**EXCERPTED TEXT:**
+ + + + +

# My closet.



## BlazingAugust (Dec 15, 2011)

Okay, so in my intro thread, I stated that I grew my orchids in a closet. So, here, I am going to introduce my closet. 

So, here are the doors.






And with them open.





Here is the bottom level, where I have all my Catts and Bulbos.





And here is the top level, where I have all my Phals and my two large mounts.





Since these photos are a month or so old, there has been changes since then. I have nailed twine between the two front legs and between the two back legs on the bottom level, so I hang about another 10 'chids on that. I can take pics of it and post it here later to show it to make it easier to understand what I did.


----------



## ehanes7612 (Dec 15, 2011)

yes...brings back memories


----------



## nikv (Dec 15, 2011)

Looks like a nice setup!


----------



## SlipperFan (Dec 15, 2011)

Looks like you have a very good start on an excellent collection.


----------



## Clark (Dec 15, 2011)

Very cool!


----------



## Justin (Dec 15, 2011)

+ + + + +

**EXERCISE TASKS:**
1) List every type of orchid that the closet thread names by its short name, along with the level of the closet where each is kept.
2) Answer each question from the closet thread:
(a) Where did the poster say in the intro thread that the orchids were grown?
(b) About how old are the photos?
(c) According to SlipperFan, the poster has a very good start on what?

**PROVIDED MATERIAL:**
+ + + + +

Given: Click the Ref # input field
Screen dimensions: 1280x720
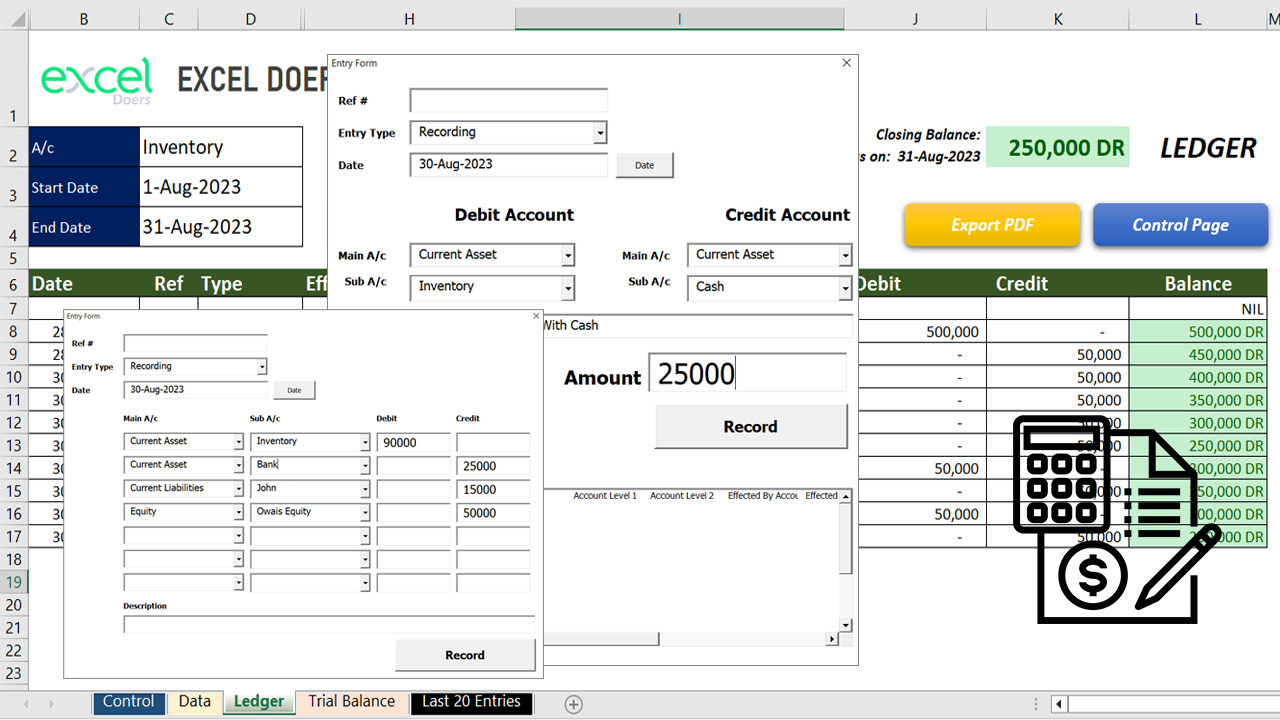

+ + + + +

**LIST OF SOLUTIONS:**
1)
Catts: bottom level
Bulbos: bottom level
Phals: top level

2)
(a) In a closet.
(b) A month or so old.
(c) An excellent collection.